* Exercise passage *
*-*-*

The substrate processing device (300) further includes a controller (900). The controller (900) controls each of a plurality of opening/closing valves (644) provided on the circulation line (641). The controller (900) controls each of a plurality of opening/closing valves (669) provided on the supply line (661). The controller (900) controls each of the opening/closing valves (644) provided on the first circulation path, the opening/closing valves (644) provided on the second circulation path, the opening/closing valves (669) provided on the first supply path, and the opening/closing valves (669) provided on the second supply path. The controller (900) controls the opening/closing valve (664) provided on the first circulation path and the opening/closing valve (669) provided on the second supply path to open or close simultaneously, and controls the opening/closing valve (664) provided on the second circulation path and the opening/closing valve (669) provided on the first supply path to open or close simultaneously. When the controller (900) controls the opening/closing valves provided on the first circulation path and the second supply path to open, the opening/closing valves provided on the second circulation path and the first supply path are controlled to close. Conversely, when the controller (900) controls the opening/closing valves provided on the second circulation path and the first supply path to open, the opening/closing valves provided on the first circulation path and the second supply path are controlled to close.

*-*-*

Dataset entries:
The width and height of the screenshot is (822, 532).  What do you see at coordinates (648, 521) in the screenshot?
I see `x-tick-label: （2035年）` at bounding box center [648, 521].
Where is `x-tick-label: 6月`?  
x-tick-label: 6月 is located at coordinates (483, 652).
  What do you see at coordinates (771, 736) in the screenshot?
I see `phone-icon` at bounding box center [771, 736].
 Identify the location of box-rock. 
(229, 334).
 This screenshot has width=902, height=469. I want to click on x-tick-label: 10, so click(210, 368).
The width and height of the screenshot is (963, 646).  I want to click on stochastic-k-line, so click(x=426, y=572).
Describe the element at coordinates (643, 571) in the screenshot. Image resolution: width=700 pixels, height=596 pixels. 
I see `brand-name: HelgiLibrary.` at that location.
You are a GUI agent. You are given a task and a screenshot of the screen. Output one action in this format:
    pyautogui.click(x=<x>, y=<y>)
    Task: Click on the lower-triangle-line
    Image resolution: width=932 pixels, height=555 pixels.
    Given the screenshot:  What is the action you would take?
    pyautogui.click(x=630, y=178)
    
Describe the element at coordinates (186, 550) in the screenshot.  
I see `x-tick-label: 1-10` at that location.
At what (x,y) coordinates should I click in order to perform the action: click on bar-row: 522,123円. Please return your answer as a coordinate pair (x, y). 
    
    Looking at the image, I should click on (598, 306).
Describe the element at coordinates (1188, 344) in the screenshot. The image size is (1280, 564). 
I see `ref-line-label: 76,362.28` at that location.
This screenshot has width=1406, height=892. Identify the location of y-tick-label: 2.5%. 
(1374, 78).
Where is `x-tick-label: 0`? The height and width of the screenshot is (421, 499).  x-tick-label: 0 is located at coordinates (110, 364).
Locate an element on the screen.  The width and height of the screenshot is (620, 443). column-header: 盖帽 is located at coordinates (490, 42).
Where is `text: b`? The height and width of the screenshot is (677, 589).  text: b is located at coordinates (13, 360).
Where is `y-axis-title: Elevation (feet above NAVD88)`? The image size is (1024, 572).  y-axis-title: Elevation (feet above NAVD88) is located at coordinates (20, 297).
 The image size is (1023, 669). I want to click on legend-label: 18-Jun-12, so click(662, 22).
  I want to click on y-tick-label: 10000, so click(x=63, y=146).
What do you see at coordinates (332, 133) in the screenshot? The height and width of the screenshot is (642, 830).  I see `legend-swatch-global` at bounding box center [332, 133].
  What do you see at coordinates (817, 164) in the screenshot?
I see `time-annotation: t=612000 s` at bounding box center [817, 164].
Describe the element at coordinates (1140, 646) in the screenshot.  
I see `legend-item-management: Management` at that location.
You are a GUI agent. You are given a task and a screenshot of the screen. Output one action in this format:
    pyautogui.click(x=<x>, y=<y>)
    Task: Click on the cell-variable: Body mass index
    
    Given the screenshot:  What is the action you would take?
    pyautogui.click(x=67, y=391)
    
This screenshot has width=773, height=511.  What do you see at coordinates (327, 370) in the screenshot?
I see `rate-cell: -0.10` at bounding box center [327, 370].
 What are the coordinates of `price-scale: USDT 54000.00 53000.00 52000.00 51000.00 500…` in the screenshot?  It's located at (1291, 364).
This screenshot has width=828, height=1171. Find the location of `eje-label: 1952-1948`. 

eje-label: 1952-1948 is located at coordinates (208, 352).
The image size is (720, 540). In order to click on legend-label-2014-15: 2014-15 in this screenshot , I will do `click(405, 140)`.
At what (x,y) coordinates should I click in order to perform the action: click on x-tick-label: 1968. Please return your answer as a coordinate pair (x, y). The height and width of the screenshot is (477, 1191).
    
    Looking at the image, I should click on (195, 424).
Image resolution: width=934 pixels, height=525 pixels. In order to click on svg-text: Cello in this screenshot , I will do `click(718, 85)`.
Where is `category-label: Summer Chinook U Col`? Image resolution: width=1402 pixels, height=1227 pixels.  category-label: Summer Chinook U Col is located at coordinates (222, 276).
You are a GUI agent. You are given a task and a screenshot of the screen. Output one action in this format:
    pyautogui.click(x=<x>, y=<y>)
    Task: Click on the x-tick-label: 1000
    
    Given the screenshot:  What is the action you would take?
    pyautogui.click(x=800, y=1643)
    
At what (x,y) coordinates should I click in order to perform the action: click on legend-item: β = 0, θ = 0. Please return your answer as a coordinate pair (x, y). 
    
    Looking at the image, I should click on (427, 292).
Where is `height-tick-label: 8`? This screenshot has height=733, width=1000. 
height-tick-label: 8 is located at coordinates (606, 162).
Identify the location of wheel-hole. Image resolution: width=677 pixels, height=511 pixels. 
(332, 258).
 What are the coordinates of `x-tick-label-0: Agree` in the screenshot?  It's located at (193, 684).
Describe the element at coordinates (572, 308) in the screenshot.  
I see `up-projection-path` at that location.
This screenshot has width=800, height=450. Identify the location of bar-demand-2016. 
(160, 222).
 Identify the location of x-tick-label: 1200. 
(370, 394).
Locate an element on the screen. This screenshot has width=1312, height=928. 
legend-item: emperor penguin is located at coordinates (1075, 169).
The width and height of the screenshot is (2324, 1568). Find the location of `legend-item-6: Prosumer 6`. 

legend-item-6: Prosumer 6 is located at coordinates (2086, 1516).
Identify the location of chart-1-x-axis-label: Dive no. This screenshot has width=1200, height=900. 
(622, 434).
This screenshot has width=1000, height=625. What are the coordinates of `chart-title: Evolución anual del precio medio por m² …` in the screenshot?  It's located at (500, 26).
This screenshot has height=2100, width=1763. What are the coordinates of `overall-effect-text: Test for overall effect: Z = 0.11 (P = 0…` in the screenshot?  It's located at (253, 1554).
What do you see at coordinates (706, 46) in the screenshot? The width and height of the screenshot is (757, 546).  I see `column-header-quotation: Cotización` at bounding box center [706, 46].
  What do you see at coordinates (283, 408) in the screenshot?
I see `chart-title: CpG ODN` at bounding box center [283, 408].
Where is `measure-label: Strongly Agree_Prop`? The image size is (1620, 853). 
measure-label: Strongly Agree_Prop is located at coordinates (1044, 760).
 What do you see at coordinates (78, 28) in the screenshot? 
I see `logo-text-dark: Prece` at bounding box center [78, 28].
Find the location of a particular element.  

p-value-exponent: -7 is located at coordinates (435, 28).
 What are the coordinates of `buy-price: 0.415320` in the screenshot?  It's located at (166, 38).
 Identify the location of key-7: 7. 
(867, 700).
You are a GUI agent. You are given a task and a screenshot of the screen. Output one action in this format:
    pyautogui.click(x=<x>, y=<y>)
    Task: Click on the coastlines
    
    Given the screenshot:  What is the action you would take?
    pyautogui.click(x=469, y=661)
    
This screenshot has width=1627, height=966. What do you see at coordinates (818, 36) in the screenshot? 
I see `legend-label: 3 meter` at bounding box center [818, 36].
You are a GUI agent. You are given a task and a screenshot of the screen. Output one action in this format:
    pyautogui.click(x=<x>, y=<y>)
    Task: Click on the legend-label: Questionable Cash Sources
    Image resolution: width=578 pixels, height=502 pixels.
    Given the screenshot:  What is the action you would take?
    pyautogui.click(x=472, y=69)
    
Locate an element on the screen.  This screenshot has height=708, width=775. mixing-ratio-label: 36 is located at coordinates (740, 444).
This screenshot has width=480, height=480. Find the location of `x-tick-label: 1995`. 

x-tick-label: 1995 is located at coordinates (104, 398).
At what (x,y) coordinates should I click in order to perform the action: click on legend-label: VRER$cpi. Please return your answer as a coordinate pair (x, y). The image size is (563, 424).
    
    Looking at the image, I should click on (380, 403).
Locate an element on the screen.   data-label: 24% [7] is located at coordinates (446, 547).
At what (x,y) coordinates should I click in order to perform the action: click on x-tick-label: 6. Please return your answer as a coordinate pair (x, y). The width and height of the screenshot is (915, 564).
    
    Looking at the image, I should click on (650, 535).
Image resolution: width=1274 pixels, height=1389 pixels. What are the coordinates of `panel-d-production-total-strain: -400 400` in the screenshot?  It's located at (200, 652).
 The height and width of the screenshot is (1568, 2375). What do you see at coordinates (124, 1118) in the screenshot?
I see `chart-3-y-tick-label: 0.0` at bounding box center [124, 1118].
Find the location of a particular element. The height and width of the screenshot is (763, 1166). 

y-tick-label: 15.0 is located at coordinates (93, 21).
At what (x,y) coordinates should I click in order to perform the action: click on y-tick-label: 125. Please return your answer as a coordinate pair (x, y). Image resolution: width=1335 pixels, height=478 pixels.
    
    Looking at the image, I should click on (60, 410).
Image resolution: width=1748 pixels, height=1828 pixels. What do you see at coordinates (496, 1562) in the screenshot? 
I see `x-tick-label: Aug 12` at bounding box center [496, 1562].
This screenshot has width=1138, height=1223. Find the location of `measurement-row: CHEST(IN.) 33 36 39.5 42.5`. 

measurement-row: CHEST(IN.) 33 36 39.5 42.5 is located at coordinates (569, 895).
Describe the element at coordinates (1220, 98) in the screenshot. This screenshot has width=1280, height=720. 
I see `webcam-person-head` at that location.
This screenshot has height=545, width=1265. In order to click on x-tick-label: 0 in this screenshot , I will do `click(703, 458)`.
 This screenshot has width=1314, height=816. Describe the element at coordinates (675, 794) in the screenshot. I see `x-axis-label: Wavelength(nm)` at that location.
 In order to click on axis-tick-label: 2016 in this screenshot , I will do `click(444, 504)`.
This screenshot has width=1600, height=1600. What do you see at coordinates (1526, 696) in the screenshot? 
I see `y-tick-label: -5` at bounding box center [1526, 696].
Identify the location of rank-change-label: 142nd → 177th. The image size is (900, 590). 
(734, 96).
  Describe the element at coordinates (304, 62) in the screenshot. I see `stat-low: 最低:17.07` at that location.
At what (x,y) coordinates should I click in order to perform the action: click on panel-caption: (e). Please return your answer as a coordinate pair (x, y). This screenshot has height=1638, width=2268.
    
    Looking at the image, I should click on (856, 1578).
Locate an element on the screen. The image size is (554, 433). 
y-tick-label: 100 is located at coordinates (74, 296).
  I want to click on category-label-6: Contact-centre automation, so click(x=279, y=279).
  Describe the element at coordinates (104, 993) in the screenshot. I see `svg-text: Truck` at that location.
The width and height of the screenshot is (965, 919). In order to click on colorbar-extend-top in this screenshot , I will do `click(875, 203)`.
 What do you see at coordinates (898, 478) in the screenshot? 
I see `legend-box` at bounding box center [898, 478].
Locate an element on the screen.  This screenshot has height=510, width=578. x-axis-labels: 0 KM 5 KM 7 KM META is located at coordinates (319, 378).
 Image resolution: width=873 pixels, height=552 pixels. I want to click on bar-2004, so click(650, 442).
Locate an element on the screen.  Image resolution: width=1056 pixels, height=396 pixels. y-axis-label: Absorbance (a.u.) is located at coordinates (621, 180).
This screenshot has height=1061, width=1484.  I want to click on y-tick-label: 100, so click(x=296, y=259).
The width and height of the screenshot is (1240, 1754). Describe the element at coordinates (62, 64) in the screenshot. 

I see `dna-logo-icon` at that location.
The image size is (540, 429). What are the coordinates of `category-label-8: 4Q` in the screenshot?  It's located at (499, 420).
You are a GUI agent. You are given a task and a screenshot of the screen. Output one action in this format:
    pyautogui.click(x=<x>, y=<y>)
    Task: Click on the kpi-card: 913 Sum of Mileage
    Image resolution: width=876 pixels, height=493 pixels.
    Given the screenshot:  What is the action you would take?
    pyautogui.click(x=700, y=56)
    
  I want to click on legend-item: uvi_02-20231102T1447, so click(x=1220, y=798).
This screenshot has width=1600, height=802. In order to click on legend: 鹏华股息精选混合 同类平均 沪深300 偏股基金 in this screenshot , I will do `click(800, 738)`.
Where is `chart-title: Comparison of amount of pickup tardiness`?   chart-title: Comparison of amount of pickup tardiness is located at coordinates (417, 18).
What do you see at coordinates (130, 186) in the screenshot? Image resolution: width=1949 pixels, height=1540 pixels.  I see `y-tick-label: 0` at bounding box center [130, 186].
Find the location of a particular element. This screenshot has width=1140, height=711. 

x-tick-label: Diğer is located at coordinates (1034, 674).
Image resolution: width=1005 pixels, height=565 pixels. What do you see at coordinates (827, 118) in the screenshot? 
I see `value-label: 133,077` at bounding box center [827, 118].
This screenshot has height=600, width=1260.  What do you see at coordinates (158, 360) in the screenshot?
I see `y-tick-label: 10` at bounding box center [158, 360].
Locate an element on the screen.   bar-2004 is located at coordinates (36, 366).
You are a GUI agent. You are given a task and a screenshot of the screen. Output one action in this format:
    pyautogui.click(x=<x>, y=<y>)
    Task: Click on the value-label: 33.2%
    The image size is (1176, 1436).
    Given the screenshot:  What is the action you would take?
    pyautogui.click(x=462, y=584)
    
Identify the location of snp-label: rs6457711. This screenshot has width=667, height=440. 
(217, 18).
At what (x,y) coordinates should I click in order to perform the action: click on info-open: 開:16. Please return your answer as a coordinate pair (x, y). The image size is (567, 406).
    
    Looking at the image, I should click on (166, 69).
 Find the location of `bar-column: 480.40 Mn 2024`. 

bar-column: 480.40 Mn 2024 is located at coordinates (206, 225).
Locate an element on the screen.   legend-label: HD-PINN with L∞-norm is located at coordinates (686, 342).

*-*-*

* About this task *
Write what comes next in the passage on the substrate processing device's valve controller, starting after its last sentence.

* Task response *
Below, the movement process of the treatment liquid flowing in the liquid supply unit (600) is described in detail with reference to FIGS. 4 and 5.

FIG. 4 and FIG. 5 are drawings showing the movement process of the treatment liquid flowing through the liquid supply unit of FIG. 3. More specifically, FIG. 4 is a drawing showing the process of the treatment liquid flowing through the first circulation path and the second supply path in the liquid supply unit (600), and FIG. 5 is a drawing showing the process of the treatment liquid flowing through the second circulation path and the first supply path in the liquid supply unit (600).

Referring to FIGS. 4 and 5, the first circulation line (641a), the second circulation line (641b), and the third circulation line (641c) form a first circulation path through which the drying fluid contained in the receiving space (621a) of the first tank (621) is circulated. The third circulation line (641c), the fourth circulation line (641d), and the fifth circulation line (641e) form a second circulation path through which the drying fluid contained in the receiving space (621a) of the second tank (622) is circulated. In addition, the first supply line (661a), the second supply line (661b), the fifth supply line (661e), and the sixth supply line (661f) form a first supply path. The third supply line (661c), the fourth supply line (661d), the fifth supply line (661e), and the sixth supply line (661f) form the second supply path.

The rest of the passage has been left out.